_To do_:
- A) In the forum thread on C++ typing, why does adding 1.0 and 2.01 give 3? Answer in one to three sentences.
- B) According to the forum thread on C++ typing, what line can you add to stop C++ from choosing float(int, int) for a (double, double) call?

_Document section_:
------------------------------------------------------------------------
Does typing even work in cpp
Why is 1.0 + 2.01 = 3, it doesn't work this way on my calculator. Why does the function allow me to add an argument of type "float" when the parameter says "int" The function is expected to return a float, why does it let me returned the result to an integer variable in the main function. All these errors are made deliberately, expecting the code to log an error in the console but then it works https://code.sololearn.com/cDUEL49fjFBf/?ref=app
8/7/2020 4:52:01 PMMirielle[ InAcTiVe ]
14 AnswersNew Answer
float is convertible to int and if the compiler is properly set up it should show warning like "loss of precision or similar" The function is returning float but the decimal point is not shown in the default format if it can be shown without using the precision of 6 digits(total digits counting digits before and after decimal point) to show you can use cout << showpoint << floating point no. it will show something like 3.00000 note - this will work if the number is indeed floating point number cout << showpoint << 54/7; output = 7 since 54/7 is integer division
If you want to prevent C++ from choosing the next best thing (float(int, int) for a (double, double) call), you can explicitly disallow it by adding this line: float add(double a, double b) = delete;
Q: Why is 1.0 + 2.01 = 3, it doesn't work this way on my calculator. A: Because you set type for parameter <a> and <b> to be int. 1.0 and 2.01 are implicitly converted to int 1 and 2 respectively because of this. Q: Why does the function allow me to add an argument of type "float" when the parameter says "int" A: It is int + int done here, not float + float, it is only after the integers are summed (with result being an int - 3), the result is then be converted to float before it is returned. This is partly because + operator has higher precedence over = operator. Q: The function is expected to return a float, why does it let me returned the result to an integer variable in the main function. A: I see <num> as a float in main, where is integer variable storing the returned value in main?
------------------------------------------------------------------------
_Data provided_:
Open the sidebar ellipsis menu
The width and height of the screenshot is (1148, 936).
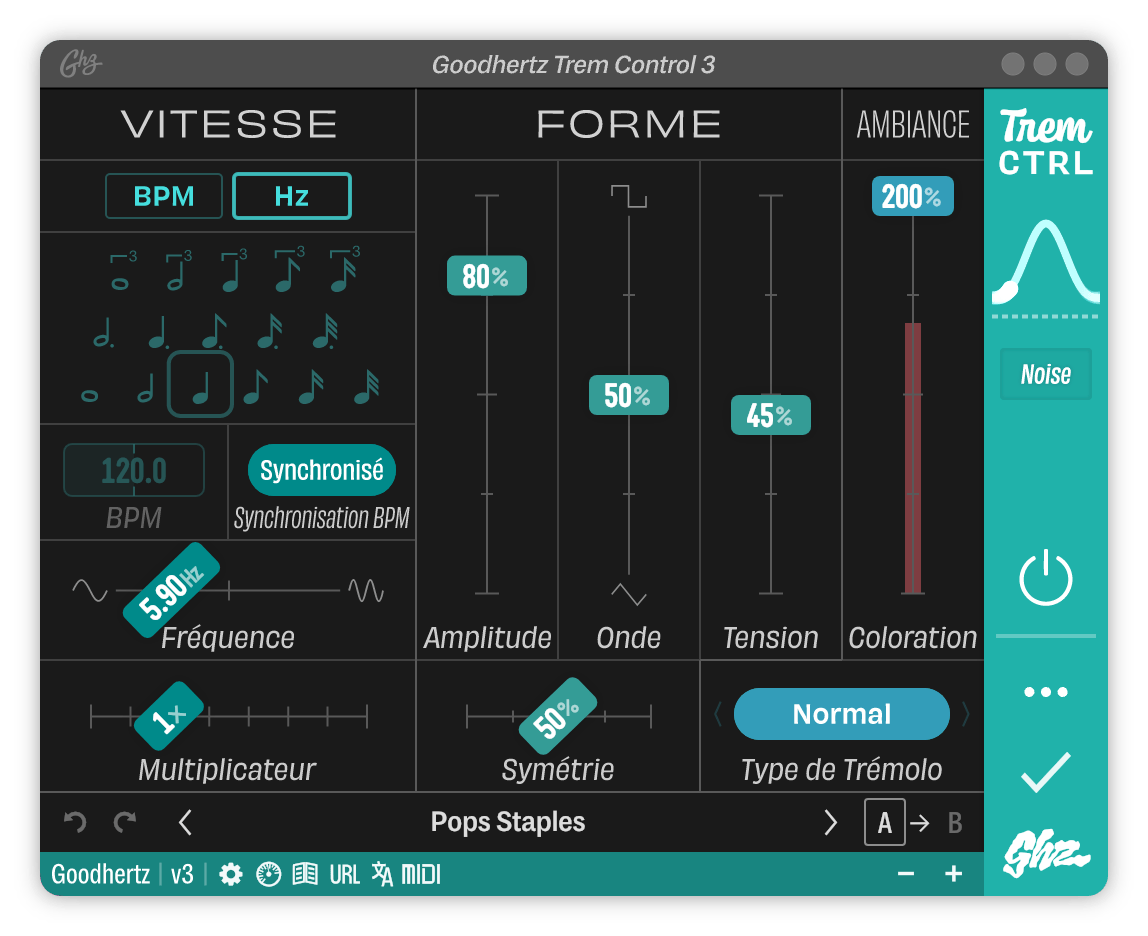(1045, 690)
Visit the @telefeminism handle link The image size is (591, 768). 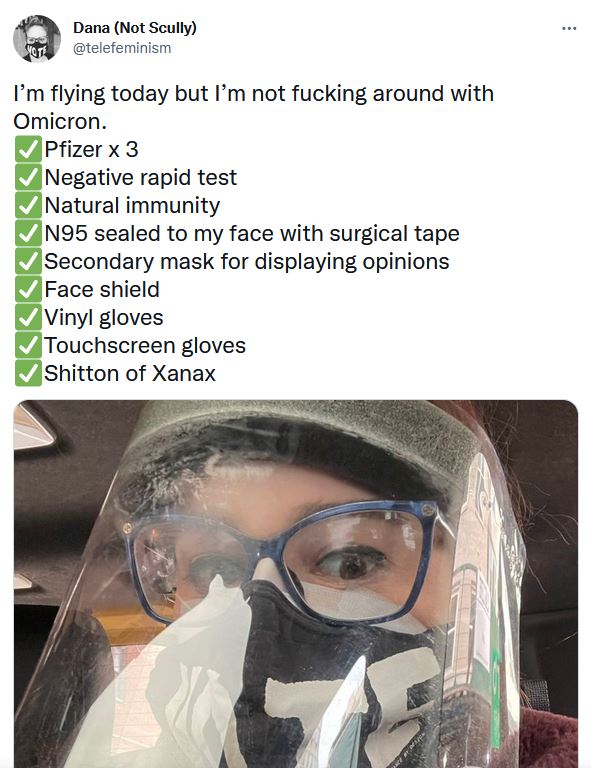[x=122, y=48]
------------------------------------------------------------------------
_Responses in order_:
- A) The parameters a and b are declared as int, so 1.0 and 2.01 are implicitly converted to the integers 1 and 2. The sum is done as int + int and gives the int 3, which is only converted to float when it is returned.

- B) float add(double a, double b) = delete;